Since 1978, the state of California has implemented a set of rules intended to save energy use both in residential and commercial buildings. But, are these regulations working? What has really been achieved in almost 40 years? Is it worth the massive change in the way we build houses and commercial buildings from what it was four decades ago?
Considering they are part of the whole world of building codes, energy efficiency regulations are affected by a number of issues such as the need of training, the temptation to just comply, the difficulty to enforce them, and also, the difficulty to isolate them in order to assess their real impact.
Regarding the latest, perhaps the most important single issue is the difficulty to agree on what to measure and how to do it. Just in 2014, Arik Levinson from Georgetown University, gained notoriety when he presented a paper entitled How Much Energy Do Building Energy Codes Really Save? Evidence from California, where he points out the challenges to measure the impact of energy regulations. The main question of his analysis is, “How much energy do the codes actually save?” His answer is that savings have been much less than what was projected back in 1978.
His approach was then challenged by David Goldstein, who was involved in the initial policy making back in the 80s. His main point is that since Levinson’s claim is statistically incorrect, the rest of his analysis makes no sense at all. Also on the “defenders” side, there have been other studies that arrive to the conclusion that savings are real, and that their size is important enough to keep on upgrading and enforcing the regulations.
We believe that although one may be tempted to find a positive impact, this is due to the fact that energy codes are regulations that intend to work for the well-being of the whole society, and thus, it is difficult to go against them.

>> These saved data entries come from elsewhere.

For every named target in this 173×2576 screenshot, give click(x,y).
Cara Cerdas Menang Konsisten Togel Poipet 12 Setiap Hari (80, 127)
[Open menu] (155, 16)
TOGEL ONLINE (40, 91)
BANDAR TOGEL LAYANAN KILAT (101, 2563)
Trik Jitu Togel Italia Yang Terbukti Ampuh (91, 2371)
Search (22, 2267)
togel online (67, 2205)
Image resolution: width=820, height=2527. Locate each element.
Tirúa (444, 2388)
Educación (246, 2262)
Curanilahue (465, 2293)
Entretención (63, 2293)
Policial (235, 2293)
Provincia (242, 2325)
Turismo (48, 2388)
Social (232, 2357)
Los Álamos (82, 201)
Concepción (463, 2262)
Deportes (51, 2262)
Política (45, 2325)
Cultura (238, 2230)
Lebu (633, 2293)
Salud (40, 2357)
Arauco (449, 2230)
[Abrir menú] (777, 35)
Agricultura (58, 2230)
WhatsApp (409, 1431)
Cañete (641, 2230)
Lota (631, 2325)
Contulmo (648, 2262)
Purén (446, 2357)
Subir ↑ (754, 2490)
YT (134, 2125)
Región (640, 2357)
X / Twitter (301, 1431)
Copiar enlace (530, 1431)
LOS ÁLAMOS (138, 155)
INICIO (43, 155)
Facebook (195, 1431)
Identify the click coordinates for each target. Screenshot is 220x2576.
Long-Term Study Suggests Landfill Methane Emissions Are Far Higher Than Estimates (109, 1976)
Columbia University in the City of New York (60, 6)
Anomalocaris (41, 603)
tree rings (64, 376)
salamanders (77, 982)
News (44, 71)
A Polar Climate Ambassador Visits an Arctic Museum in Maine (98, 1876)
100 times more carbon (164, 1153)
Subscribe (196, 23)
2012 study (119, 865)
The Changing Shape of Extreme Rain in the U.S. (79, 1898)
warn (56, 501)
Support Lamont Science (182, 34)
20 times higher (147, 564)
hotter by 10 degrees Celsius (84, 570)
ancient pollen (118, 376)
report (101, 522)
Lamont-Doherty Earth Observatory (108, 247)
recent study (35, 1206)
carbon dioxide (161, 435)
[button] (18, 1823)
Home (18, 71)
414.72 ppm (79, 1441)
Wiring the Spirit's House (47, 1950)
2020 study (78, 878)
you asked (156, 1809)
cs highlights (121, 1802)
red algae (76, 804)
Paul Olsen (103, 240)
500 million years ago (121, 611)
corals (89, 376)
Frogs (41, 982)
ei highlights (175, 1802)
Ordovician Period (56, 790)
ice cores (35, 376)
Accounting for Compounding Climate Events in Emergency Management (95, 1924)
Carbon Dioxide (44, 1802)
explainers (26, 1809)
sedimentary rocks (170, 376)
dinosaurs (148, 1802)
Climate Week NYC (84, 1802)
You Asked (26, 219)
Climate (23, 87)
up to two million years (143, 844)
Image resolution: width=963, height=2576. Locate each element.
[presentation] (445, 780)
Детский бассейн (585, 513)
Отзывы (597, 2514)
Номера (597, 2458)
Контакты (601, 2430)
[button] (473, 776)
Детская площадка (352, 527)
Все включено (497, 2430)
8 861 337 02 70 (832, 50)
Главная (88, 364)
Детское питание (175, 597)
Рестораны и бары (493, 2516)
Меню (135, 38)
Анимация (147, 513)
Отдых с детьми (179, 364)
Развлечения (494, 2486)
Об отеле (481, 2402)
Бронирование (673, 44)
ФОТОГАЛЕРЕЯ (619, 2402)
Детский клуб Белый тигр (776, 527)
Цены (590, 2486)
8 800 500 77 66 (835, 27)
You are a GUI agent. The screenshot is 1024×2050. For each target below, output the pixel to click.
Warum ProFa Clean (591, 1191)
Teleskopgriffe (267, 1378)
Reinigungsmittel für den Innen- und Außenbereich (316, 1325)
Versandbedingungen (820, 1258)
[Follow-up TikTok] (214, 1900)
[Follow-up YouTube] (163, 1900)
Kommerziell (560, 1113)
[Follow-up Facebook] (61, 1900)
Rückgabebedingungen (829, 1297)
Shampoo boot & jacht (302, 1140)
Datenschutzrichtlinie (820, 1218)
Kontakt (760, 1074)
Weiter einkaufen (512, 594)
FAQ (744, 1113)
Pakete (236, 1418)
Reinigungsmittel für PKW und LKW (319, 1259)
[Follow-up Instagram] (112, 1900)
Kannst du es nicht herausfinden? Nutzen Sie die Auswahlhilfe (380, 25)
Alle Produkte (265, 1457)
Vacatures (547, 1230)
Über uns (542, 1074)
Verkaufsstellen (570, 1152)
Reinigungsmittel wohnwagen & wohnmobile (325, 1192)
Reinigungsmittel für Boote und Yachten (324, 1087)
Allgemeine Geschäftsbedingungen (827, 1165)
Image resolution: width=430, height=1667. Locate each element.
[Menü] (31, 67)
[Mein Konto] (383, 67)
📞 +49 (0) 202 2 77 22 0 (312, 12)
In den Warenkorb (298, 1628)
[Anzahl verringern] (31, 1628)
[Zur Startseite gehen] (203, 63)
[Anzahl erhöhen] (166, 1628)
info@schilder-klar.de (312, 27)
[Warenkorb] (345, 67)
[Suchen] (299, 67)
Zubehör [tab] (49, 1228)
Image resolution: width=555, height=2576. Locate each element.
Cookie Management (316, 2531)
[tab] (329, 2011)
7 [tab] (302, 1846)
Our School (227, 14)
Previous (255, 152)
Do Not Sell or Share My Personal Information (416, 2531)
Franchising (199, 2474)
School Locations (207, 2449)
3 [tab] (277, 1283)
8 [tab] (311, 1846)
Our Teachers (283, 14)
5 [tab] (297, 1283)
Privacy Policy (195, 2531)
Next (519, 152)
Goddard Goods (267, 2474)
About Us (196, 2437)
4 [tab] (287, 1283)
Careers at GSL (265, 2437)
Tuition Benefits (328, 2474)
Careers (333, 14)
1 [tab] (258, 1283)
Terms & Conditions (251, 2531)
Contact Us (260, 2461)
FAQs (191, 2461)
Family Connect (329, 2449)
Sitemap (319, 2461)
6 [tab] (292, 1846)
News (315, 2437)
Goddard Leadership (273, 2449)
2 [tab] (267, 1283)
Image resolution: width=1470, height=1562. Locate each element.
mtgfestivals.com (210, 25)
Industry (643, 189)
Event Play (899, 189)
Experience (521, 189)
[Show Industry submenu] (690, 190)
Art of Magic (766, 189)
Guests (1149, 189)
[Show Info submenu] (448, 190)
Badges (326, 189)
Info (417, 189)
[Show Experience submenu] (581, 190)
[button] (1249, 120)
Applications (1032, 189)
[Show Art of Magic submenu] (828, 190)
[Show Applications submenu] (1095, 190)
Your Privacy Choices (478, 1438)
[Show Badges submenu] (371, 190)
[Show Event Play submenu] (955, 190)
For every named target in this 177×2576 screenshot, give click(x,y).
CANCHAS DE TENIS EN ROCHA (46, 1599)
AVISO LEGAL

Policy enforcers and defenders might be leaning to use projections instead of hard data. Academics need to frame the right questions before starting their studies. Home owners might have good experiences, but these are unique. Constructors, developers, suppliers and designers, need to comply, and are not in the business of measuring. And those who are, like appraisers and regulators, are mostly getting information, not comparing it.
Is the environment better off? Are Californians getting better air and water quality? Is it only about saving money in the long run?
We think nobody can offer a definitive answer, and in any case, it will depend more on the role we are all playing than on any other factor.